Desde a última sexta-feira (22/11), com a disponibilização da versão 9.12 do eproc, o sistema de processo judicial eletrônico da Justiça Federal da 4ª Região conta com uma novidade: a possibilidade de sinalização de acórdãos, sentenças e decisões proferidas mediante aplicação do Protocolo para Julgamento com Perspectiva de Gênero, do Conselho Nacional de Justiça (CNJ). Agora, os usuários internos da Justiça, como magistrados, magistradas, servidores e servidoras, ao criar ou alterar os dados de uma minuta do tipo Despacho/Decisão, Sentença e Acórdão, poderão realizar a marcação diretamente no sistema eproc.

A nova funcionalidade vai aprimorar e agilizar o preenchimento do cadastro para a inclusão do julgamento no Banco Nacional de Sentenças e Decisões com aplicação do Protocolo para Julgamento com Perspectiva de Gênero, repositório criado pelo CNJ para reunir todas as decisões desse tipo proferidas pelo Judiciário brasileiro. A atualização foi desenvolvida pela equipe especializada que gerencia o eproc, a partir de um pedido feito pela Ouvidoria da Mulher do Tribunal Regional Federal da 4ª Região (TRF4). No caso da Justiça Federal da 4ª Região, a Ouvidoria da Mulher da corte é o órgão responsável por receber e cadastrar as decisões no Banco.

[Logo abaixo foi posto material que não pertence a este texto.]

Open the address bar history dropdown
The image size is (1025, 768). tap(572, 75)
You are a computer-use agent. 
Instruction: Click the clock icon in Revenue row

Além da marcação no sistema para indicar as decisões proferidas mediante a aplicação do Protocolo, a nova atualização do eproc também oferece a possibilidade de o usuário gerar um relatório que centraliza as informações mais relevantes do julgamento. Dessa forma, as novas funcionalidades permitem a extração de dados de maneira facilitada para o cadastramento das decisões no repositório do CNJ.

Protocolo para Julgamento com Perspectiva de Gênero

Publicado pelo CNJ em 2021, o Protocolo para Julgamento com Perspectiva de Gênero traz considerações teóricas sobre a questão da igualdade e também um guia para que os julgamentos que ocorrem nos diversos âmbitos da Justiça possam ser aqueles que realizem o direito à igualdade e à não discriminação de todas as pessoas, de modo que o exercício da função jurisdicional se dê de forma a concretizar um papel de não repetição de esteriótipos, de não perpetuação de diferenças, constituindo-se um espaço de rompimento com culturas de discriminação e de preconceitos.

Assim, o documento busca orientar a magistratura brasileira no julgamento de casos concretos, de modo que magistradas e magistrados julguem sob a lente de gênero, avançando na efetivação da igualdade e nas políticas de equidade.

O Procolo foi elaborado por um grupo de trabalho que contou com a participação de representantes de todos segmentos da Justiça brasileira: estadual, federal, trabalhista, militar e eleitoral. A iniciativa está relacionada com a implementação das políticas nacionais estabelecidas pelo CNJ relativas ao Enfrentamento à Violência contra as Mulheres pelo Poder Judiciário e ao Incentivo à Participação Feminina no Poder Judiciário.